“What a piece of work is man, How noble in reason…/ and/ yet to me, what is this quintessence of dust.”
Hamlet’s mournful declaration in Act II, scene 2 opens the audience up to his deeply despondent view of human nature. The prince of Denmark, fresh off his mother’s wedding to his uncle, looks at the world through graphite-colored glasses. Throughout the play, he is referred to as having an inky cloak and suits of woe, a man who is still in mourning for his father’s sudden passing. To me, there is more here than meets the eye.
As I have been in rehearsal for the theater department’s production of Hamlet, I have heard the “What a piece of work is man” soliloquy many times, and each time I can’t help but be reminded of the praise of God in Psalm 8. The parallel structure between these two works helps to frame how their worldviews lead to their intersecting views of God and man. Far from Hamlet’s view of an absent God away from sinful man, David looks at man’s lowly state in amazement of God’s careful attention to him. “What is man that you are mindful of him, and the son of man that you care for him?” (Psa 8:4)
Psalm 8 is an act of praise for David. Different from his other works, asking God to smite his enemies or to remove the painful disease in his loins, David fixes his eyes upon God in contrast to how low man is. This act of praise illustrates how David views man in relation to God.
The correlation between Psalm 8 and the “What a piece of work is man” soliloquy seems more than accidental. The way Shakespeare structures this soliloquy hits the same beats as the psalmist but is based on a completely different worldview.
Hamlet begins his speech by explaining his depressed state. “I have/ … lost all my mirth, forgone all/ custom of exercise, and indeed it goes so heavily/ with my disposition that this goodly frame, the/ earth seems to me a sterile promontory.” (II.2.318-322)
Compare this with the opening of Psalm 8.
“O Lord, our Lord,
How majestic is your name in all the earth!
You have set your glory above the heavens.” (Psa 8:1)

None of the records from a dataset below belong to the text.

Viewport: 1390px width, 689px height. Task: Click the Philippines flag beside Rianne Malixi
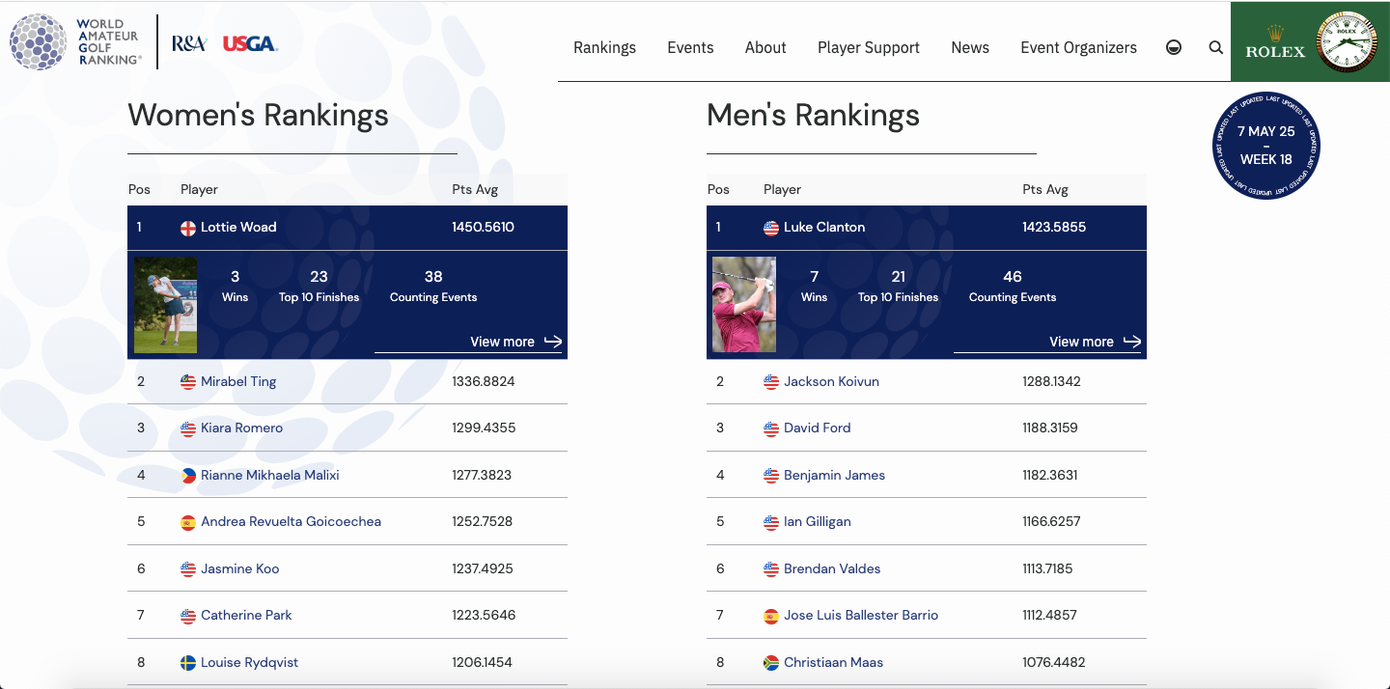(188, 476)
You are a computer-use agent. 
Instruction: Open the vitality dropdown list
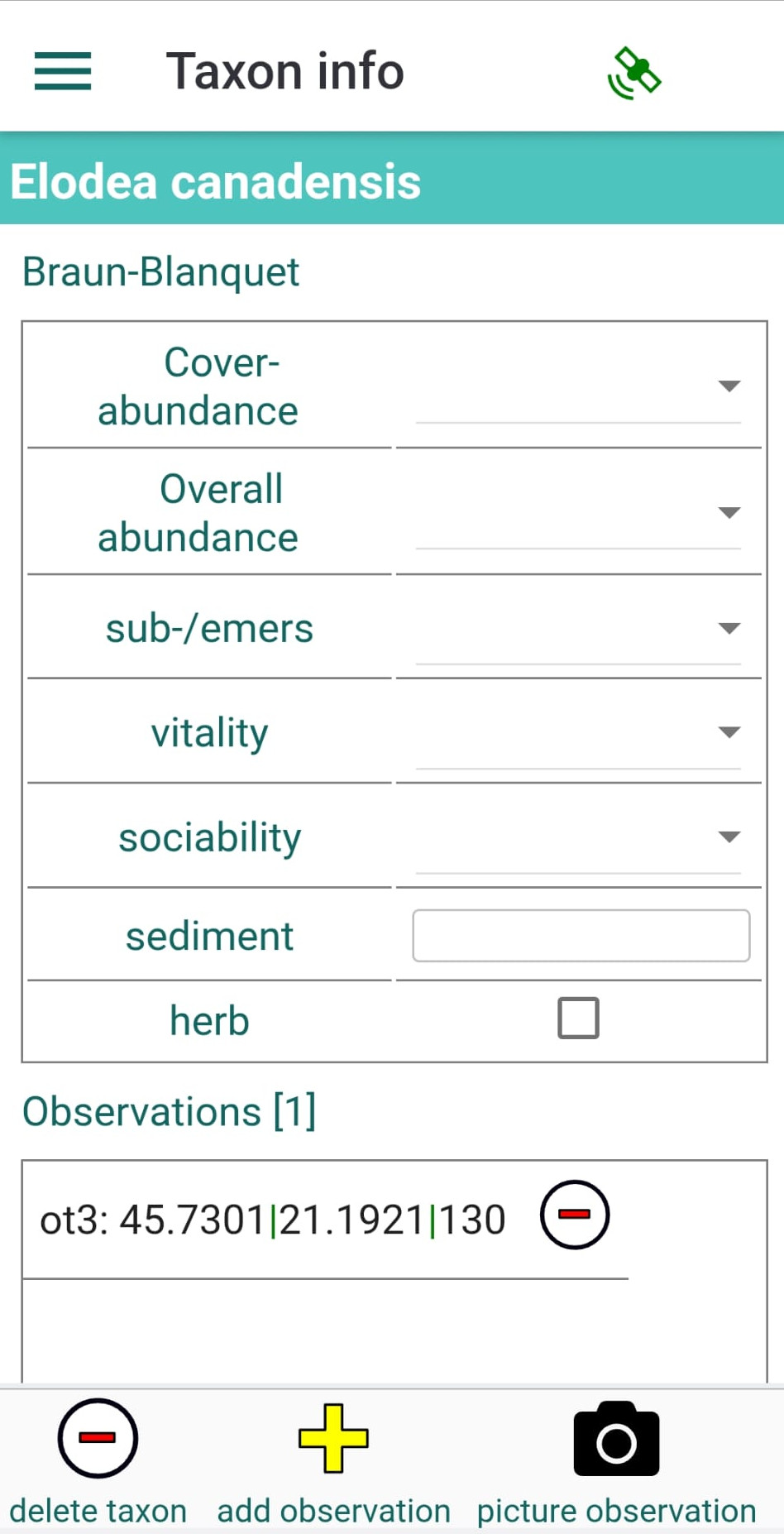578,733
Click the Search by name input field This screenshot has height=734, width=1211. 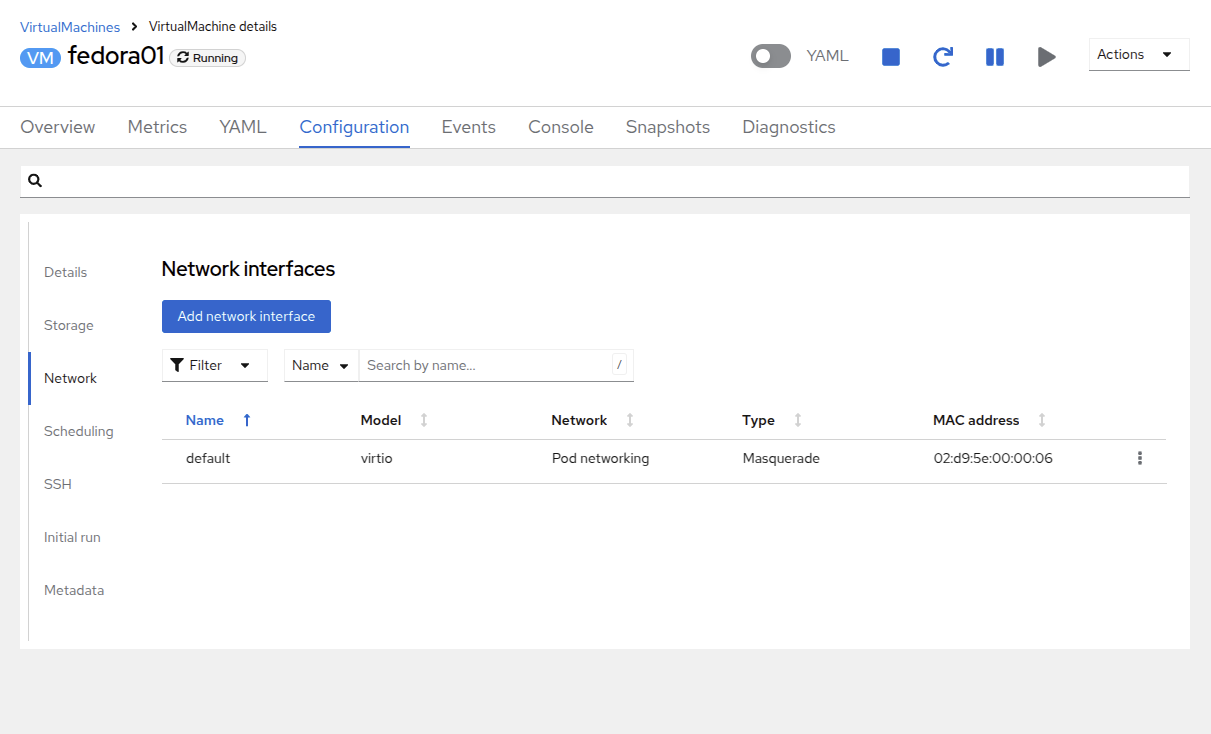486,366
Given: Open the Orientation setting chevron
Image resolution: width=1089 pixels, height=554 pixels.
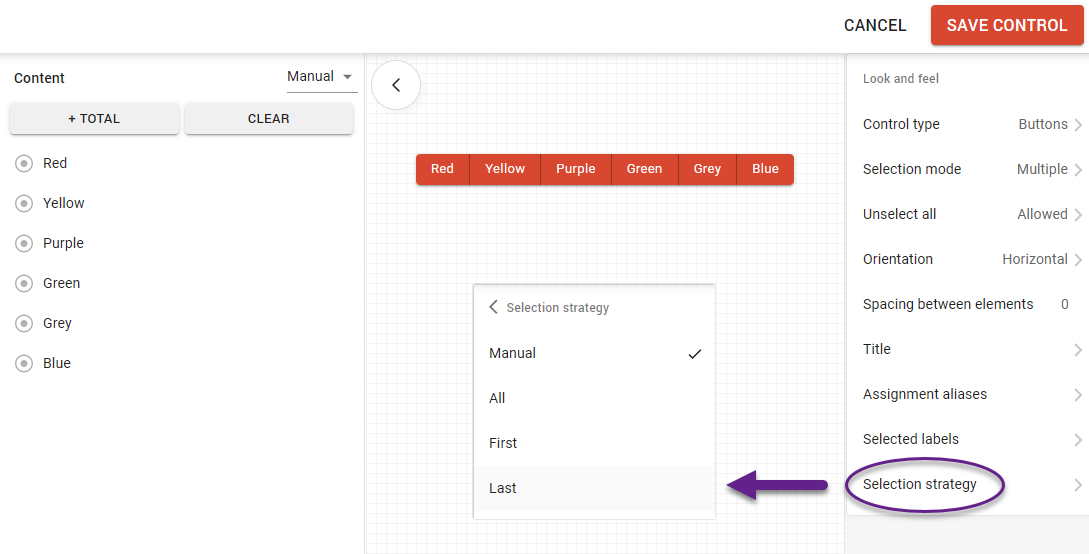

These openings, though echoing the same points, indicate their differing foundations. Hamlet, left alone and isolated after his father’s death, looks upon the world with distaste, viewing the heavens as “nothing to me/ but a foul and pestilent congregation of vapors.” (II.2.326) Far from viewing the heavens as the place where “God has set his glory,” Hamlet despises the celestial ceiling.
The heavens drive the psalmist to contemplate man, and man is where Hamlet and David find agreement. After questioning why God would even consider man, David lauds where God has placed man.
Yet you have made him a little lower than the heavenly beings
and crowned him with glory and honor.
You have given him dominion over the works of your hands;
you have put all things under his feet,
all sheep and oxen,
and also the beasts of the field,
the birds of the heavens, and the fish of the sea,
whatever passes along the paths of the seas. (Psa 8:5-8)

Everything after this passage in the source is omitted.